А уж я-то как был рад!


В середине последнего курса Эви получила счастливое известие, что ходатайство за нее Джозефсона возымело действие и ей выделена стипендия в Джульярдской школе в Нью-Йорке.

Она умоляла меня подать документы на медицинский в Нью-Йорке, чтобы мы могли и дальше играть вместе. Затея показалась мне заманчивой, несмотря даже на то, что Чаза приняли в Мичиганский университет и уже осенью он должен был поселиться в нашем студенческом кампусе.

Как бы то ни было, я сходил к куратору по медицине, взял пачку буклетов про медицинские школы университетов Нью-Йорка и стал их изучать.

И вот настал момент отъезда Эви. Думаю, большинство закадычных друзей закатились бы куда-нибудь на прощальный ужин. Однако у нас имелись собственные представления о том, как провести последний вечер. Мы спустились в свою любимую репетиционную и пробыли там с шести вечера почти до полуночи, пока нас не пришел выгонять вахтер по имени Рон. Выслушав объяснения по поводу нашего особого случая, он разрешил нам закончить пьесу, которую мы в тот момент играли, пока он запирает остальные помещения.

И в завершение мы сыграли сонату Сезара Франка, которую недавно записали на пластинку Жаклин Дю Пре и Даниэль Баренбойм.

Музыка была исполнена печали и тоски, и мы оба играли с таким чувством, какого никогда не было во всех наших предыдущих исполнениях.

* * *

На другое утро я отвез Эви в аэропорт. Мы обнялись, а потом она исчезла.

Домой я ехал в осиротевшем автомобиле.


В сентябре в Анн Арбор приехал мой талантливый брат.
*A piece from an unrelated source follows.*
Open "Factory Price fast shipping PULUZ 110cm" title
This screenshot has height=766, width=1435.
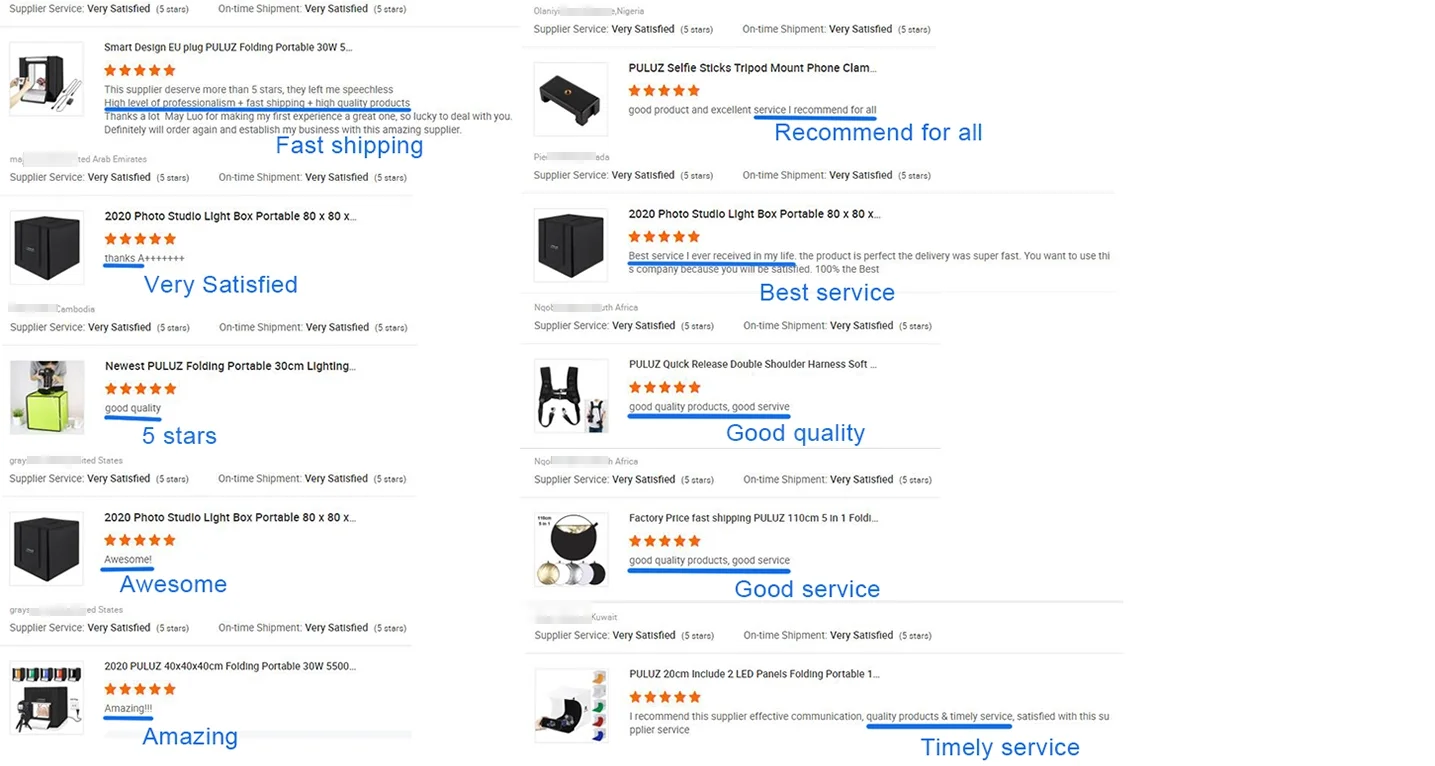[x=752, y=518]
Он очень вырос и был готов к самостоятельной жизни.

Естественно, его представление об этой самой жизни было в большой степени обусловлено душевными терзаниями нашего детства. Создавалось такое впечатление, что Чаз торопится поскорее обзавестись семьей и обрести некую душевную стабильность.

В подтверждение, еще даже не выбрав себе специализацию, он завел постоянную подружку.

Не прошло и нескольких месяцев, как они с Эллен Моррис, его веснушчатой однокурсницей-гитаристкой, счастливо зажили под одной крышей. Это была квартира на верхнем этаже дома на две семьи в Плейнфилде, в двадцати пяти минутах езды от университета на автобусе.

Я тем временем был с головой погружен в дипломную работу по музыке и одновременно продирался сквозь дебри органической химии – для меня это был своего рода аналог сильной зубной боли.

По нескольку раз в неделю мы с Эви созванивались. Это происходило по вечерам, обычно в одиннадцать, когда оплата производится по льготному тарифу. Звонки, разумеется, не могли компенсировать нам живого общения и уж, конечно, не шли ни в какое сравнение с совместным музицированием. Тем не менее мне доставляло удовольствие выслушивать ее суждения по самым разным вопросам – от моих девушек до дипломной работы. Эви больше интересовало последнее. Она даже считала мой диплом достойным публикации.